* **Description of the task**
Starting at the line that has "You are a GUI" and stopping after the line that has "click(41, 261)", copy those lines with "click action" switched to "tap action" and nothing else altered.
--- Start of Data records ---
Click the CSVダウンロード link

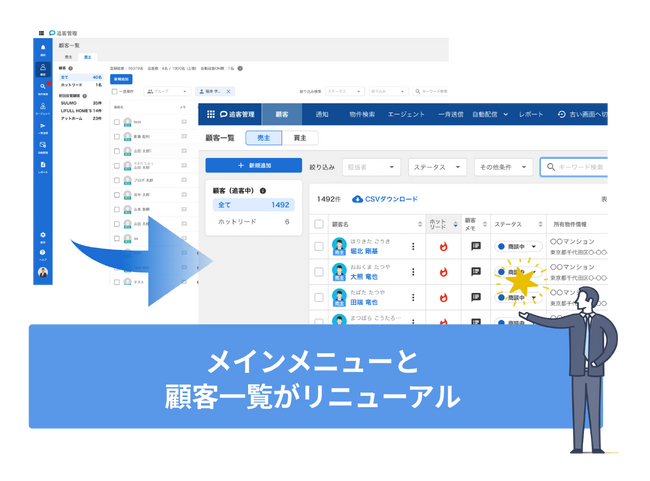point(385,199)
--- End of Data records ---
--- Start of Data records ---
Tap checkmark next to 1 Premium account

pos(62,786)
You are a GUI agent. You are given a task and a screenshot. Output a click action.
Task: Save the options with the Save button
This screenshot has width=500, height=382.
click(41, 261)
--- End of Data records ---
* **Expected output**
You are a GUI agent. You are given a task and a screenshot. Output a tap action.
Task: Save the options with the Save button
This screenshot has width=500, height=382.
click(41, 261)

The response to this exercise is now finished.